Please copy the text lines of the records below word for word, leaving out the pictures.

__Dataset records__
==================================================
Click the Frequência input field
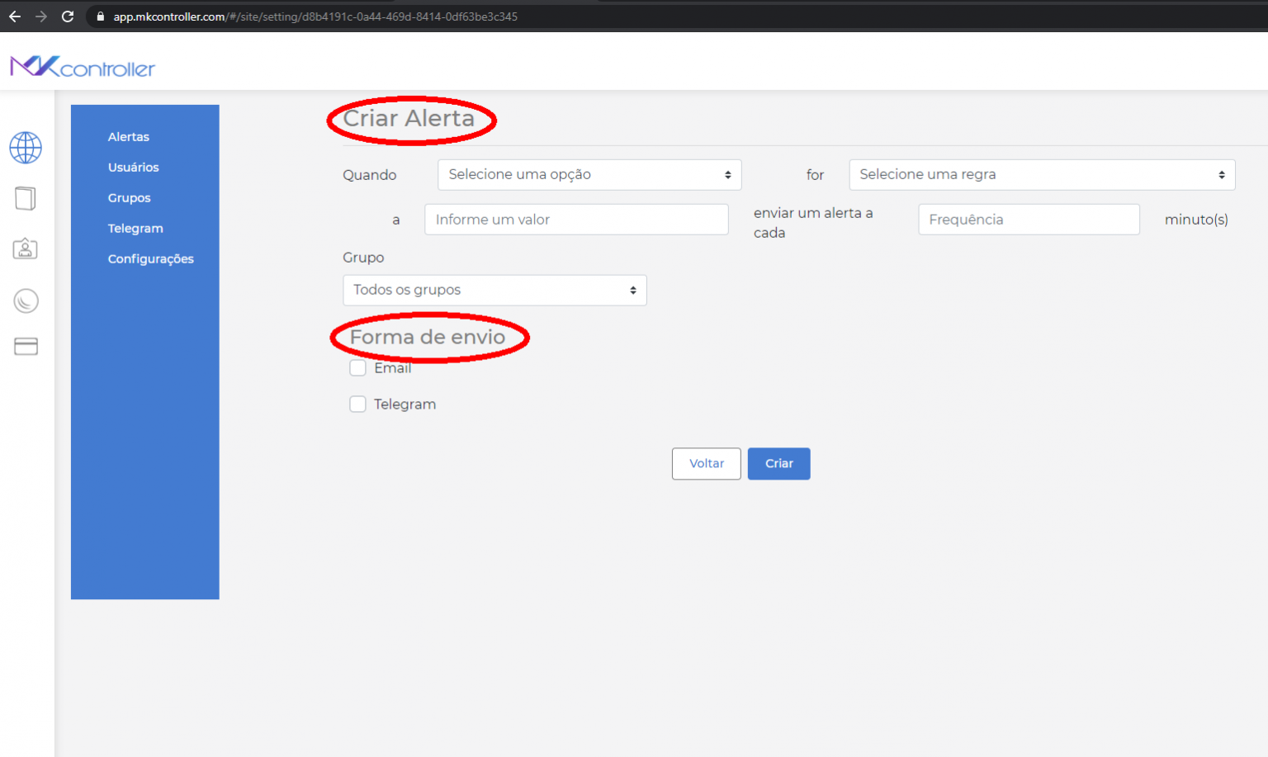The image size is (1268, 757). pos(1029,219)
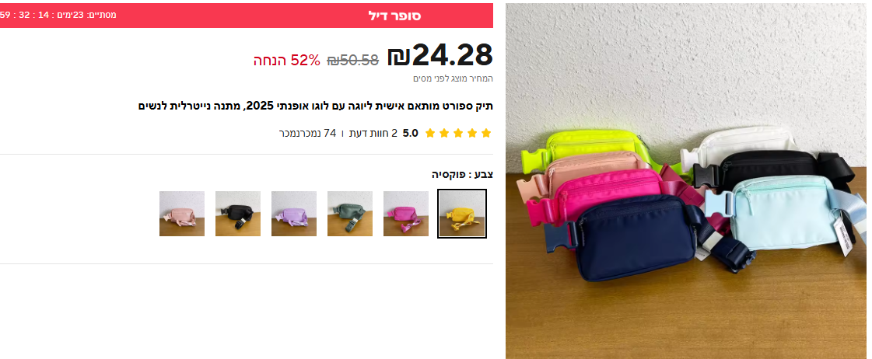Open the product title about the yoga bag
This screenshot has width=872, height=359.
click(316, 106)
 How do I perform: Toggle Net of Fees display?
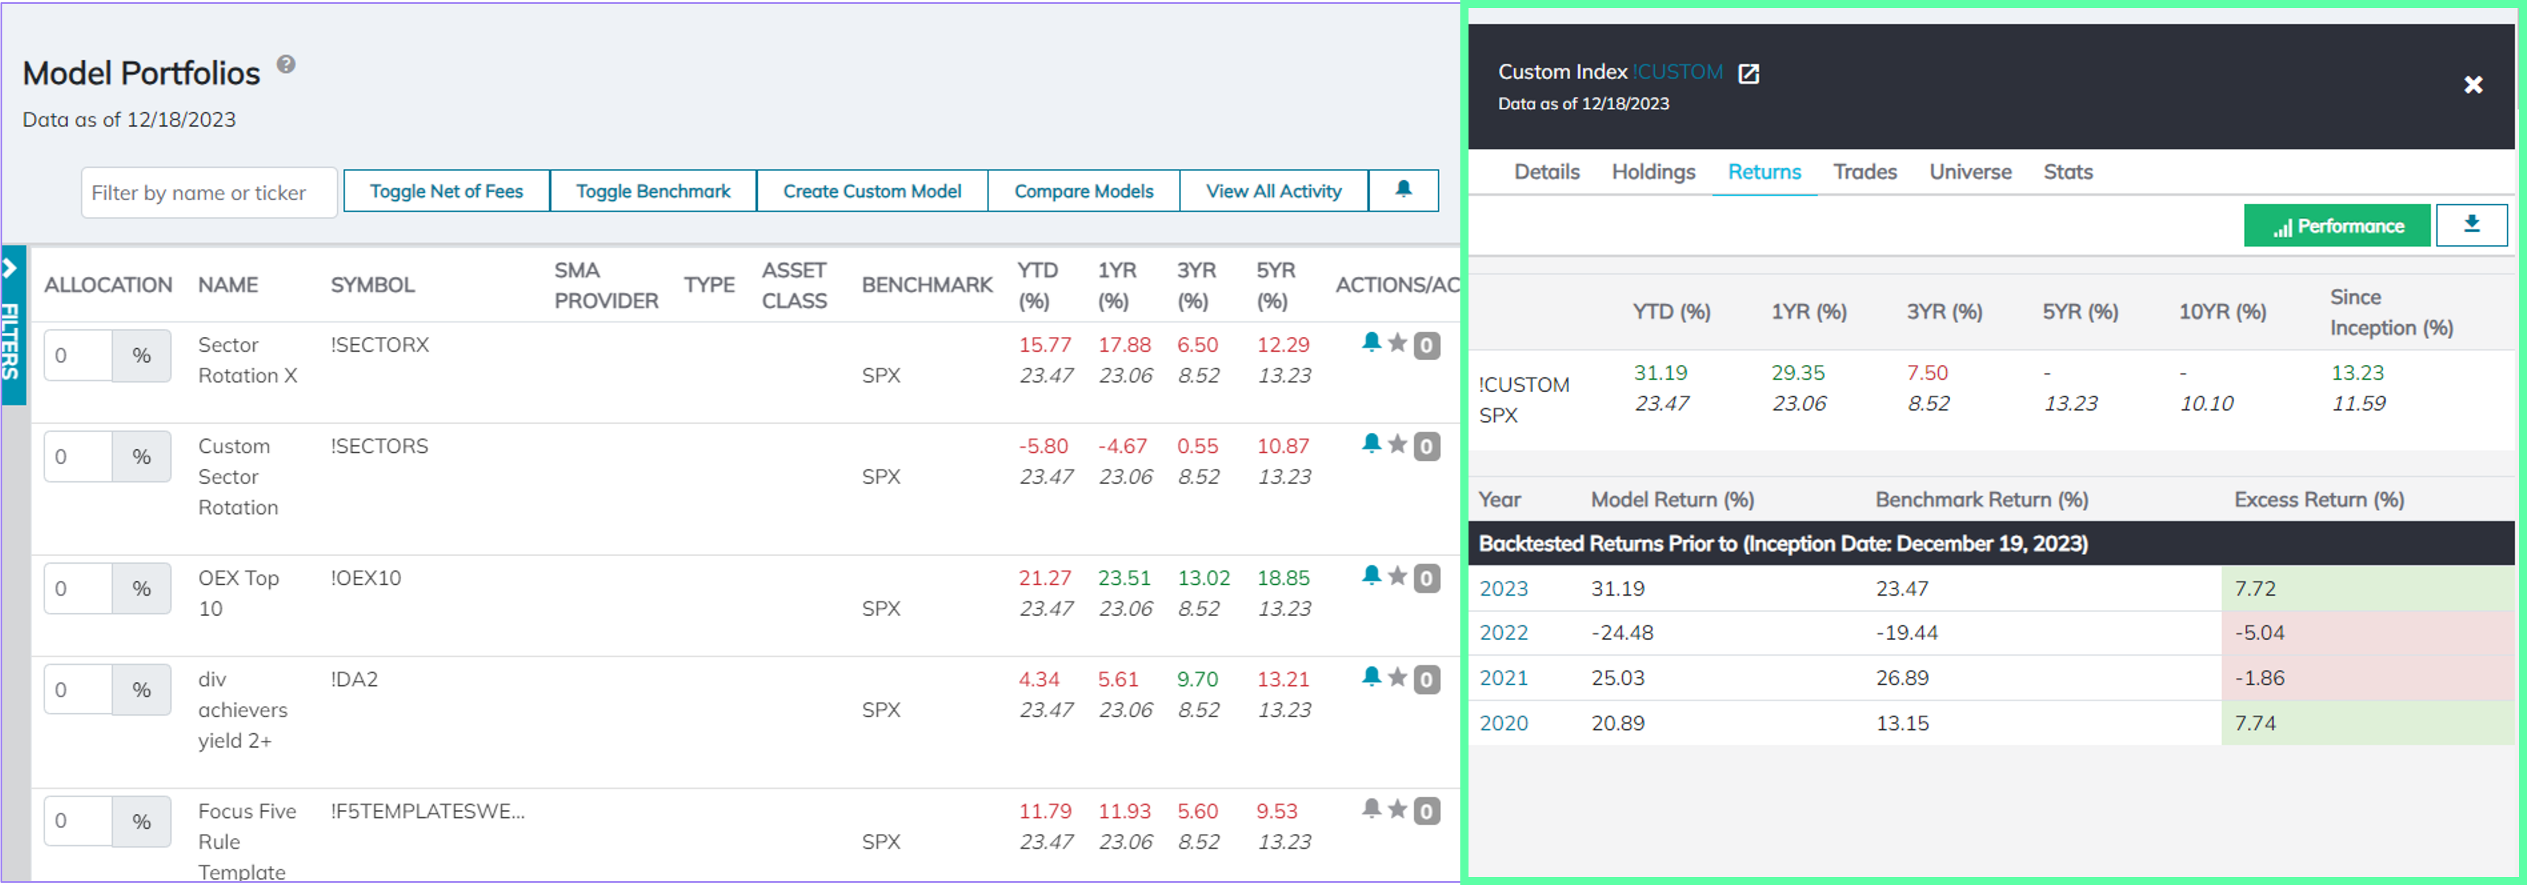[x=445, y=190]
==================================================
__Full answer__
Click the Frequência input field
The image size is (1268, 757). pos(1029,219)
Open the product title about the yoga bag
This screenshot has width=872, height=359.
click(316, 106)
 How do I perform: Toggle Net of Fees display?
[x=445, y=190]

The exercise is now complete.